May 02, 2022

How to Manage Fluctuating Mortgage Rates

You’ve heard the news. Earlier this month, the Bank of Canada raised its benchmark lending rate by 50 basis points, bringing it to 1.00%. The move was made to slow inflation. “Inflation is being driven by rising energy and food prices and supply disruptions, in combination with strong global and domestic demand," the Bank of Canada explained in their media statement. This is the first time the rates have been hiked since 2018. The cost of borrowing for various loans, including mortgages, will rise due to this increase.

And rate increases won't stop there. The Bank of Canada also indicated in their media statement that "interest rates will need to rise further." In June, many financial analysts believe the lending rate will increase by another 50 basis points. What does that mean dollar-wise? A 50-bps rate increase translates into a roughly $25 higher monthly payment per $100,000 of debt, based on a 25-year amortization.

Should you be concerned? If you're a variable mortgage holder, you could easily look at a monthly mortgage increase of $50 to $200/month. Those holding variable rate mortgages are likely to be hit first, with costs passed along days and weeks following the rate hike.

Given the current economic climate and how quickly interest rates have been climbing, choosing a mortgage that you can afford today, and tomorrow is crucial. As you may be aware, there are two types of mortgages: fixed interest rate mortgages and variable interest rate mortgages. Let’s take a look at both.

Understanding Fixed Mortgages

A fixed mortgage is one where you have the same known interest rate throughout the term of your mortgage. If you "lock-in" a rate of 4.14% for a 5-year term, you'll pay that interest rate over the next five years. No surprises. No changes to payments when interest rates increase. And best of all, easy planning for your monthly budget. In fact, in this climate, fixed-rate mortgage holders will not see an immediate impact, so we often advise our members to go for this type of mortgage.

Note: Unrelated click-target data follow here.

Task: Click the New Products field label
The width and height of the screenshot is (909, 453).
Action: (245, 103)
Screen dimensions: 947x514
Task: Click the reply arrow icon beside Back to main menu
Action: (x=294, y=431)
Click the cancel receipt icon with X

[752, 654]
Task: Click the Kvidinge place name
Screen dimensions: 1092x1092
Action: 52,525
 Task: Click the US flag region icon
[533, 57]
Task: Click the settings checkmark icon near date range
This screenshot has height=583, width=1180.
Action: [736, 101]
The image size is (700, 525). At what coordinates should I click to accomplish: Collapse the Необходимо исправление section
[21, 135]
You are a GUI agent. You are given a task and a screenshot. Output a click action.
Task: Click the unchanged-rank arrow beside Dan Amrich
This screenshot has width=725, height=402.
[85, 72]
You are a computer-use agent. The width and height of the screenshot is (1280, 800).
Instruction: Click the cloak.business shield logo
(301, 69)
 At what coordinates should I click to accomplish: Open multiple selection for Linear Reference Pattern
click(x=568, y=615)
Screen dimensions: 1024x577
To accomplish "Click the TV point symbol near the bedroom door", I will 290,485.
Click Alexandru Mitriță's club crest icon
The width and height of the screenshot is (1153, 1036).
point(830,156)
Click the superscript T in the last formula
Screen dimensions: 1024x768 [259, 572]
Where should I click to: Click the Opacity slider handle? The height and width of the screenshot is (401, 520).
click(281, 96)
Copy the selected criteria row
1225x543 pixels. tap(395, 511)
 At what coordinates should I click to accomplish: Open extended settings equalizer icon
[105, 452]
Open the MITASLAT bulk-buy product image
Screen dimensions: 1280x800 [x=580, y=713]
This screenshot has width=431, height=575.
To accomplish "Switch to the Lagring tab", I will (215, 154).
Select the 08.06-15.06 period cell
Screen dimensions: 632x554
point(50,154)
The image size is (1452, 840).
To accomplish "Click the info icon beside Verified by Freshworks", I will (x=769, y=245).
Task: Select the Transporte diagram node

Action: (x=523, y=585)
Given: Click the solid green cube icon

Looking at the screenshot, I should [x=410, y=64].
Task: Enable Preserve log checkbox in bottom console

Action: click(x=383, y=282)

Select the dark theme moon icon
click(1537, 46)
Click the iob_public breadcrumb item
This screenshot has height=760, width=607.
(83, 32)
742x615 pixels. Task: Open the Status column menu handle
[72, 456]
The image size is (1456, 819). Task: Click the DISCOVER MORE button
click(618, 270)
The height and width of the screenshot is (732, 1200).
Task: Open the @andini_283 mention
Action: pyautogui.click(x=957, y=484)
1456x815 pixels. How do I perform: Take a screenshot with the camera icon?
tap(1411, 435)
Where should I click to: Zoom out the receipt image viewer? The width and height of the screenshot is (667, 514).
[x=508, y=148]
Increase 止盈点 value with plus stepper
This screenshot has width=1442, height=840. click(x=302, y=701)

According to research by the Mortgage Professionals of Canada in 2020, around three-quarters of mortgages in Canada were fixed, indicating that many Canadians prefer the financial certainty that comes with a locked-in rate.

Understanding Variable Mortgages

On the other hand, variable mortgages are a bit more of a gamble and where most big banks and financial institutions stand to make higher profits. With a variable mortgage, your interest rate rises and falls as Prime rises and falls. Prime is heavily influenced by the Bank of Canada's benchmark lending rate and ties our mortgage rates to economic conditions.

So, in an ideal, thriving, stable economic environment, you could take advantage of low interest rates. But does that really work? The issue lies in today’s environment where it feels like the rates have been climbing every week. A mortgage you could once afford could quickly become taxing on your finances.

What should you do?

We know that the choice between a fixed or variable mortgage is not an easy one. Still, this question for mortgage seekers is expected to hit a fever pitch as the Bank of Canada begins what’s expected to be a steady stream of interest-rate increases in the coming months. It is a decision that will have long-term consequences for a homeowner, and it might mean thousands of dollars in interest savings. So how do you choose? While individual preferences may vary, here is some essential advice that everyone can follow.

If you have a variable mortgage, now is the time to consider if it is worthwhile. At Innovation Credit Union, we always have our members’ backs. Our goal is to support our members and give them the best financial advice, irrespective of our revenue models or income.

Keeping the current climate in mind, we urge you to think about switching to a fixed mortgage. It could save you considerable money and stress in this rate-changing environment. A fixed mortgage rate has one valuable feature that is difficult to quantify: peace of mind. And there’s no penalty for making the change! Now that’s Responsible Banking!